Space comes in many guises: points, planes, para-bolas; blots, blurs and blackouts. Some want to have it that the meeting is the thing. Others that it is scaling. Others that it is emergence. Others that it is translation. Truth to tell, all these things exist – and none – as part of the tuning of local variant systems.

The, rather presumptuous, allusion to Thrift’s book ‘Spatial Formations’ points to the desire to reconcile these modes of spatial thought. Ultimately this was, for me, to fail. The cyber-hybrid doesn’t really speak of the biological, the leaky viscerality of embodiment. Neither does it speak of the affectual, the array of pre-cognitive, ‘synesthetic perspectives anchored in ([and] functionally limited by) the actually existing, particular things that embody them’ (Massumi, p.35)

Cultural politics becomes the issue at hand in the subsequent title. This related to an introduction to Science and Technology Studies and my beginning to think through the criticism that Actor-Network Theory casts an a-political and passive investigative outlook. My current strategy for dealing with these issues, in tune with a Deleuzian ontology, comes from the work of Isabelle Stengers. In particular, this involves thinking about the cosmopolitics of the arrangements of our concerns as:

how we relate in collectives to persons and things beyond our polity, beyond the familiar city: outsiders”¦, people so distant from us that we barely encounter them as fellow subjects, and even nonhuman creatures and entities: ultimately the cosmos itself (Paulson, p.111).

The ‘socio-technical’ here is immediately problematised, as I came to see it, as an array of entangled interconnections, constituted by a variety of entities we rationalise as people and things. Yet, the ‘socio-technical’ is, of itself, a majority categorisation that might mask the variety of arrangements with which we use the word to attempt to describe, and, in a way, the hyphenation affirms a split between what can be thought as ‘social’ or ‘technical’.
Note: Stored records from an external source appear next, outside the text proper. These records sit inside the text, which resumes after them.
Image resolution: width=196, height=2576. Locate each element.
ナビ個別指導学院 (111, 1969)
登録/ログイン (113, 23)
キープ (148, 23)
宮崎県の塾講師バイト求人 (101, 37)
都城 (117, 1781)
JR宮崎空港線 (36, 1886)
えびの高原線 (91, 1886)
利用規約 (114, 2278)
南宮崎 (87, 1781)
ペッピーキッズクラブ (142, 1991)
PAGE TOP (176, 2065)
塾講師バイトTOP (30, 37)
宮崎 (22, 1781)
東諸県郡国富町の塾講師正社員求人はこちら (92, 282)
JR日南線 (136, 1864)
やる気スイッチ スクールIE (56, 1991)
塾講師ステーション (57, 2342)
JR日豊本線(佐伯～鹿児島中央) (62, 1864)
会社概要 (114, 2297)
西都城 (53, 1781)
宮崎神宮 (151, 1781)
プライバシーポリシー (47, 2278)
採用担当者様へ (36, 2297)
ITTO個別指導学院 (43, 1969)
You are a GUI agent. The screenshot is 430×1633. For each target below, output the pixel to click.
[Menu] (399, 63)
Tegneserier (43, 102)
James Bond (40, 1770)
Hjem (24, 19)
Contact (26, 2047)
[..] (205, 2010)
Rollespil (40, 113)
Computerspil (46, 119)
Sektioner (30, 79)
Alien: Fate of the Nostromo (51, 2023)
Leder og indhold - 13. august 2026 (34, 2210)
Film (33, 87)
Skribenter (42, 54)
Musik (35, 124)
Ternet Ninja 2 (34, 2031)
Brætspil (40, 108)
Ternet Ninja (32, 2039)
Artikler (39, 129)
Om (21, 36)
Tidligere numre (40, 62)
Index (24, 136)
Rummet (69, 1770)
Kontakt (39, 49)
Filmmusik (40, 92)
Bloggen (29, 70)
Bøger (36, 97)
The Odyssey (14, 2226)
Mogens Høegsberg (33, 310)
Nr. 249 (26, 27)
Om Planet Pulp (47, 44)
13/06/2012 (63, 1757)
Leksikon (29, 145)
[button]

Upon upgrading from a first year of reviewing literature and constructing a full research project proposal, I arrived at a more specific understanding of my case study ‘ubiquitous computing‘ and the theoretical frames I wanted to apply. By speaking of practices, I allude to agendas of ‘performativity’ in geography and the humanities, and by referring to ‘technics’ I referenced an understanding of technologies as more than simple mediating devices. Central to this thesis are debates on technologies as fields of technical relations, described as technics – following the work of Adrian Mackenzie and others. The notion of ‘disappearance’ in this context is a specific reference to Mark Weiser’s opening sentence in the, now landmark, article ‘The computer for the 21st century‘:

The most profound technologies are those that disappear. They weave themselves into the fabric of everyday life until they are indistinguishable from it.

The project described in this arrangement of theoretical enquiry was very ontologically concerned, unpicking the material relations that do/will make-up ‘ubiquitous computing’ systems. My concern, since presenting this form of the project, has become that such a project assumes a coherent project for ubiquitous computing and was perhaps uncritical in approaching the ways in which ubiquitous computing is and has been presented.

In recent months, whilst refining my empirical focus, I have refocussed my project on the practices of anticipation and foresight within the research and development of particular projects that sit within the ubiquitous and urban computing agendas [more on the politics of these agendas soon].